Required reading: Help Zhang help you
Populated sparsely by cowboys and robbers, American folklore recounts the West as a lawless outer bound, tantalizingly wild, wide and undiscovered. Opportunity caked onto riding boots and stuck under saloon stools; the American essense trapped in river basins with prospectors sifting for gold. You could get rich in the American West. Be a landlocked privateer or tumbleweed barkeep. A real-life “choose your own adventure.”
But how accurate is folktale and Party City canon? Who really owned the West-most land? Who called the land home? The Wild, Wild West was much more dangerous than a preschooler’s birthday party theme. And it was certainly more diverse than your grandpa’s VCR Western. C. Pam Zhang is here to set the record straight with her debut novel “How Much of These Hills is Gold.” Zhang reconsiders the Wild West, highlighting human experience rather than mythologized history.
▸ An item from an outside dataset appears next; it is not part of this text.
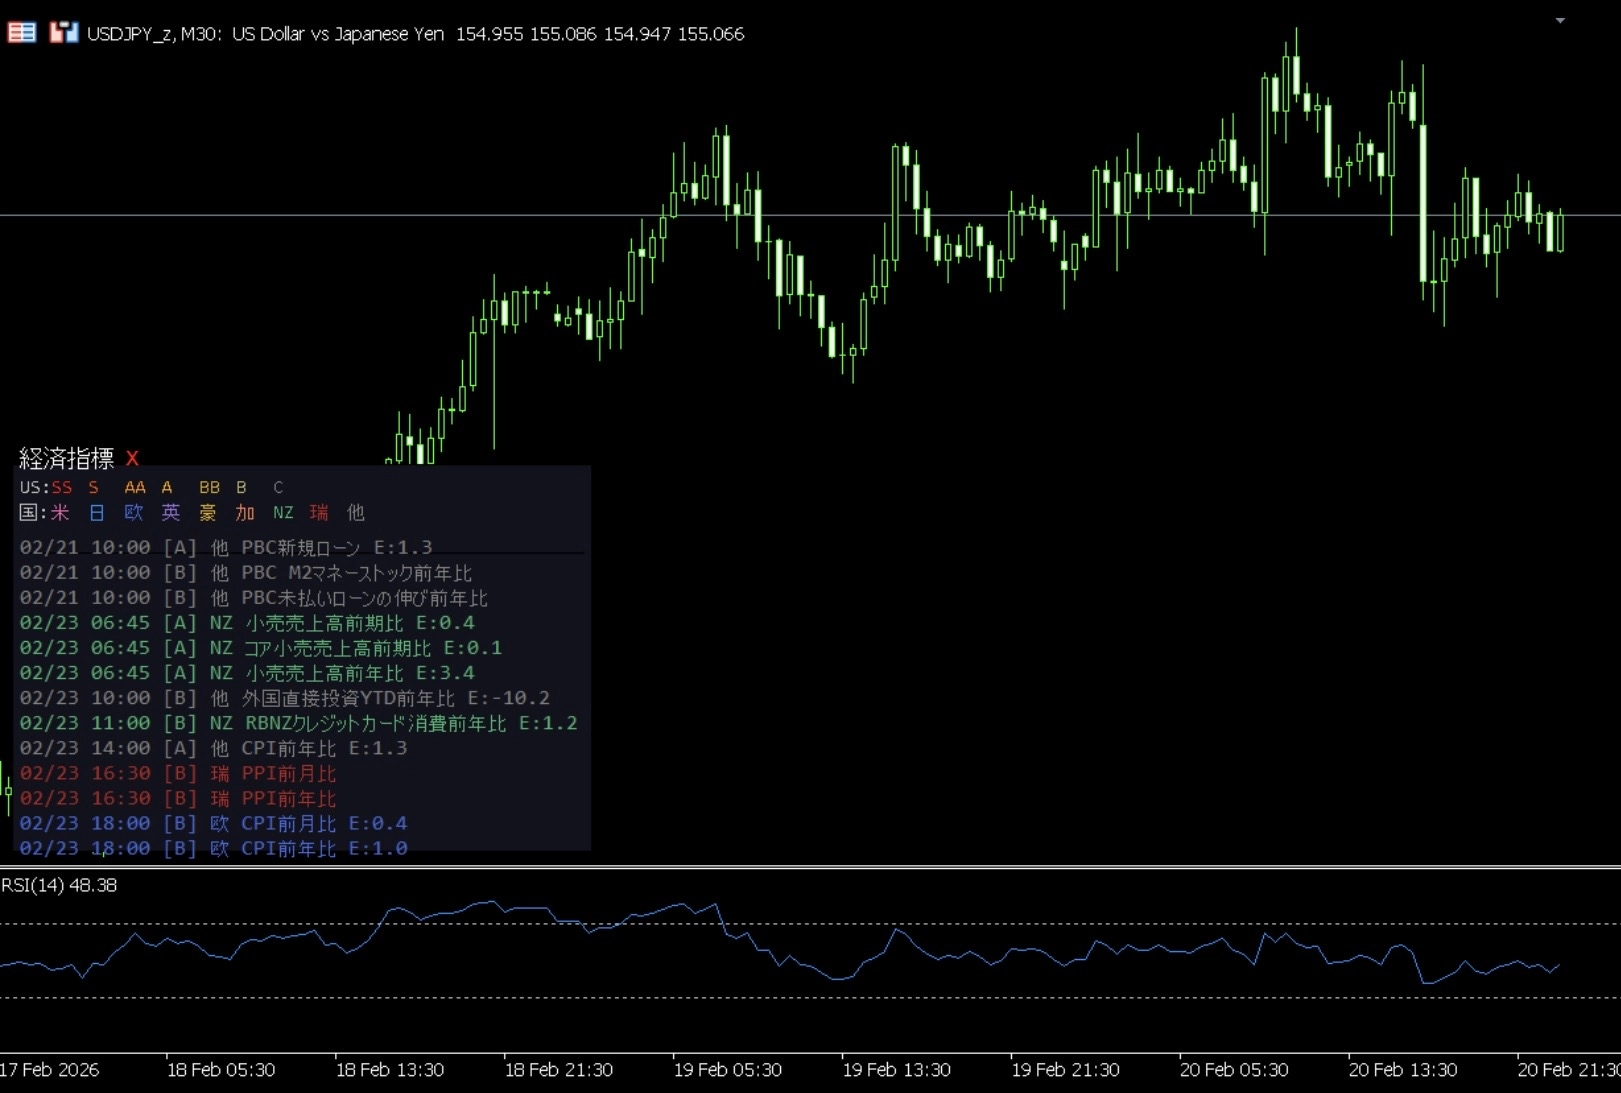Toggle the 日 country filter
Screen dimensions: 1621x1093
[x=97, y=513]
Zhang depicts the dry West in lush detail, following two newly orphaned siblings aged 10 and 12 after their father’s death. Without their father, their world is thrown into constant flux. Displaced and homeless with only a stolen horse and the burden of family history, the two siblings embark on a journey, traversing grief and the harsh Western terrain.
Lucy and Sam have conflicting desires. Lucy wants to be clean, to command a space like her mother. Sam wants freedom, to tear free from her circumstances. Sam’s loyalty to their father disturbs Lucy while Lucy’s disregard alienates Sam. Both terrified to be alone, they are tied together by a biological mandate against a hostile world. They are siblings united by shared experience, jealousy and misunderstanding. So rarely do you find a story capable of explaining what it means to be a sister or brother. “How Much of These Hills Is Gold” does it all while lamenting helplessness, disaster, human refuse, gender and missing water buffalo.
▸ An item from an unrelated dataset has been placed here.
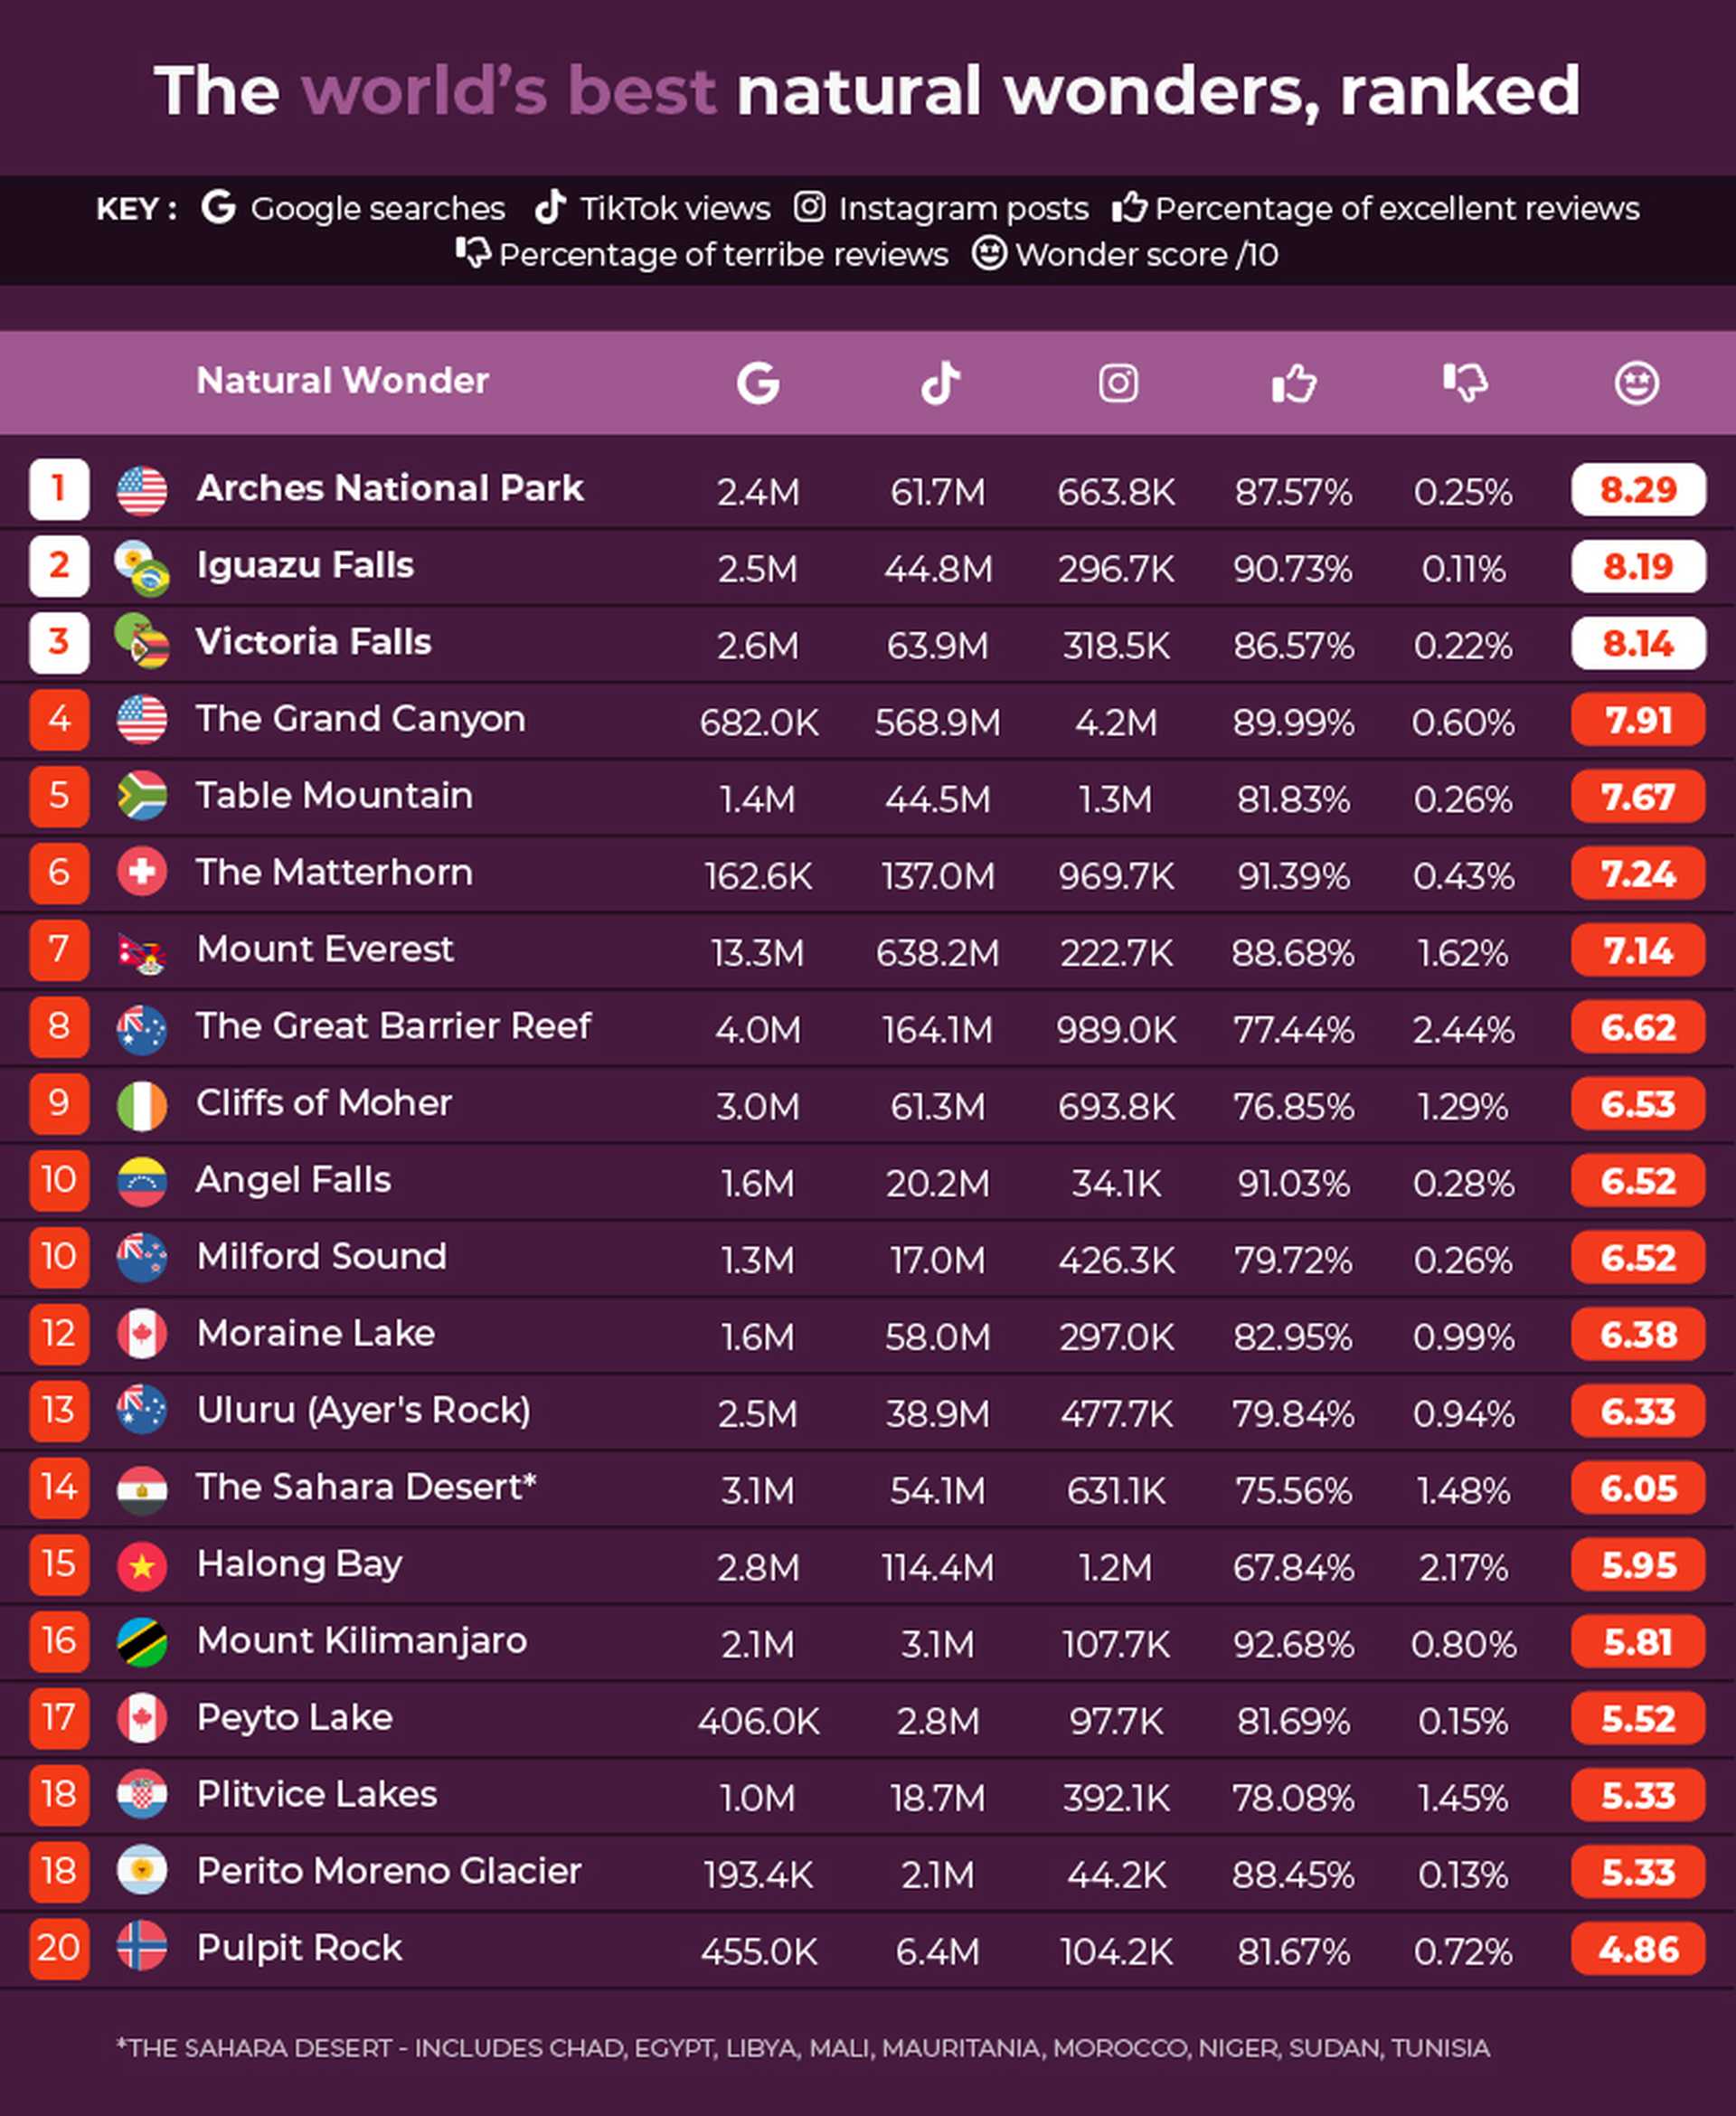
Task: Click the Google icon in the key legend
Action: (x=218, y=207)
It’s with skill and firm grip that Zhang vivisects America, cutting open and tearing out pretty national stories to find a more truthful tale. Every chapter beholds gold, relentlessly reminding the reader of their hunger for a substantial, haunting story. Homosexuality and gender dysphoria did not spontaneously spawn in the 1980s. All kinds of people populated the American West before Andrew Jackson entered the White House. Zhang rigorously interrogates culture and history, questioning who belongs and who owns while simultaneously weaving spellbinding descriptions and characterizations. Ma and Ba. Parched westernlands and starving horses. Brave Lucy. Fearless Sam. A land across the sea.
Zhang obliterates grade-school, vanilla “Manifest Destiny” narratives. She introduces desperate siblings and a more diverse (and more accurate) Wild West. By the end of the novel, you will want and need the protagonists to reach deliverance because Zhang has initiated a question larger than two orphaned siblings. Original and beautifully diverse, by page 14, you will want to bite and consume the novel’s pages whole if only to savor Zhang’s world a little longer.
“How Much of These Hills Is Gold” is the perfect quarantine read. Curl up on the sofa with some oolong tea and a Kindle. Zhang’s chapter “Wind Wind Wind Wind Wind” is one for the literary history books. It is luxuriously sharp and reads like poetry. With family dynamics sharpened by race, constant humiliation and a longing for home, this tale prowls circles around your head long after you close the book and turn off the light.